From distributed tracing to distributed profiling with Elastic APM | Elastic Blog
Engineering

From distributed tracing to distributed profiling with Elastic APM

Distributed tracing is great — it helps you identify (micro)services within complex architectures having issues interfering with user experience, such as high latency or errors.

But once a problematic service is identified, it can be difficult to find out which methods are to blame for the slowdown. Well, we have some big news to share for our Elastic APM users within the Java ecosystem. We have now added support for additional inferred spans by leveraging async-profiler, providing visibility into which methods are taking longer within your traces.

Recap: What is tracing?

Before we dig deeper into our new inferred spans functionality, let's take a step back and look at how tracing usually works. Typically, tracing tools record incoming and outgoing requests (such as to downstream services and databases) of your application. Among other things, they record metadata like the duration, the URL, and HTTP headers. The recording of an incoming request is called a transaction. Other tracing systems may refer to them as entry spans.
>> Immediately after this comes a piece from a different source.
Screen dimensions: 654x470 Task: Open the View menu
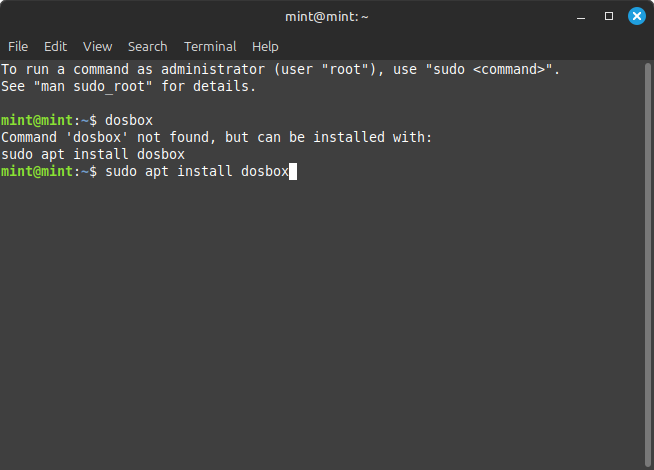coord(98,46)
Tracing outgoing requests (called spans or exit spans) serves two purposes:

  • To propagate a unique trace identifier to downstream services so that they can participate in the same trace. This is important to have the full picture of which services were involved in serving an end user-initiated request.
  • To gain insight into the requests to external services or databases, as they are usually the number one cause of latency, especially in microservice architectures.

To learn more about tracing, check out the Distributed Tracing, OpenTracing and Elastic APM blog.

What if the latency is not caused by making external requests?

If your requests are slow because of heavy computations, inefficient algorithms, or similar problems not related to calling other services, you are usually out of luck with what most APM/tracing tools show you out of the box.

But with the Elastic APM Java agent there are multiple ways to get additional method-level insights.

Create spans manually

You can use either our public agent API or the OpenTracing API to manually create spans for methods of interest. If you want a bit more convenience, there are also annotations, such as @Traced, that you can place on top of your methods to automatically create a span for them. These options have the same drawback — you have to know in advance which methods you want to monitor. If you have no clue which methods might be slow, this can turn into a painful trial-and-recompile-and-deploy-and-error cycle.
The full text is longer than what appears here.